With this new form of payment, for example, subscribers will be able to contract consumption a la carte for specific weeks or months. However, the use of this payment option will depend on whether the subscriber has a smart meter installed.
In this way, residential subscribers could better manage their consumption and spending, similar to that of prepaid phone service.
The regulating authority aspires that the prepaid electricity bill gives low-income or variable income residential users an easier way to organize their payments for the service, metered t cover their financial needs or possibilities.
The benefit for the utilities is to reduce losses due to delinquent customers because with the prepaid service, administrative and operating expenses of cut and service reconnection for non-payment would be eliminated; as well as legal processes for the recovery of delinquent accounts.
The proposal is contained in the rate study that Aresep officially proposed by the Instituto Costarricense de Electricidad (ICE), which will be discussed at the virtual public hearing to be held on December 7.
Aresep announced that the prepaid payment of electricity is a service that has been gaining strength in markets of other countries and is feasible to be used in all consumer sectors: residential, industry, and commerce.
By expanding to the commercial sector, owners of premises for rent will be able to avoid unpaid utility bills of their tenants who do not or cannot obtain their own billing account from the utility.

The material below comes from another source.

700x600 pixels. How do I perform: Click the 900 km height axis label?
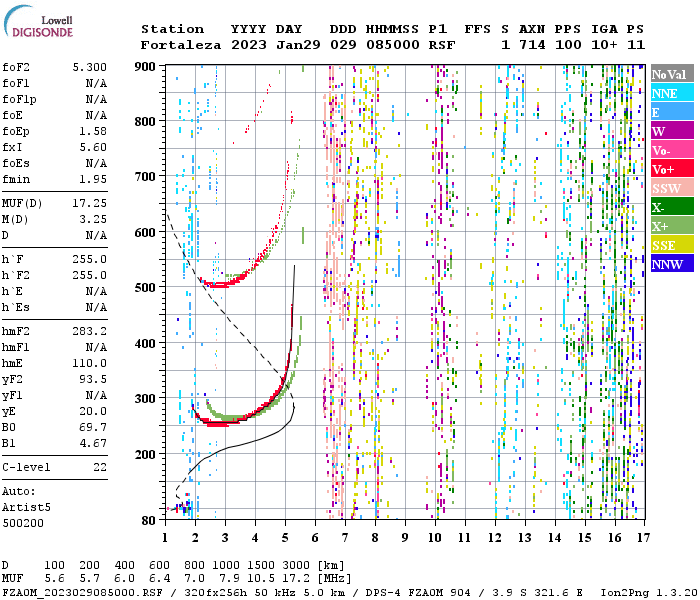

Aresep announced that the application of prepaid electricity in industry and commerce is still pending while modifications to the technical regulation of Supervision of the Commercialization of Low and Medium Voltage Electricity Supply (Sucom) are approved, which is in the public hearing process.
As of mid-2019, ICE and its subsidiary, the Compañía Nacional de Fuerza y Luz (CNFL), had installed some 130,000 smart meters in their network. The other 285,000 meters were expected to be added by the end of the year.
At the end of 2018, the rural electrification cooperatives also announced a plan to swap out 250,000 old meters for the smart devices as part of an investment of around US$37 million dollars over five years.
The cooperatives are Consorcio Nacional de Empresas de Electricidad de Costa Rica R.L (Conelectricas R.L.) where Coopelesca R.L, Coopesantos R.L, Coopeguanacaste R.L and Coopealfaroruiz R.L.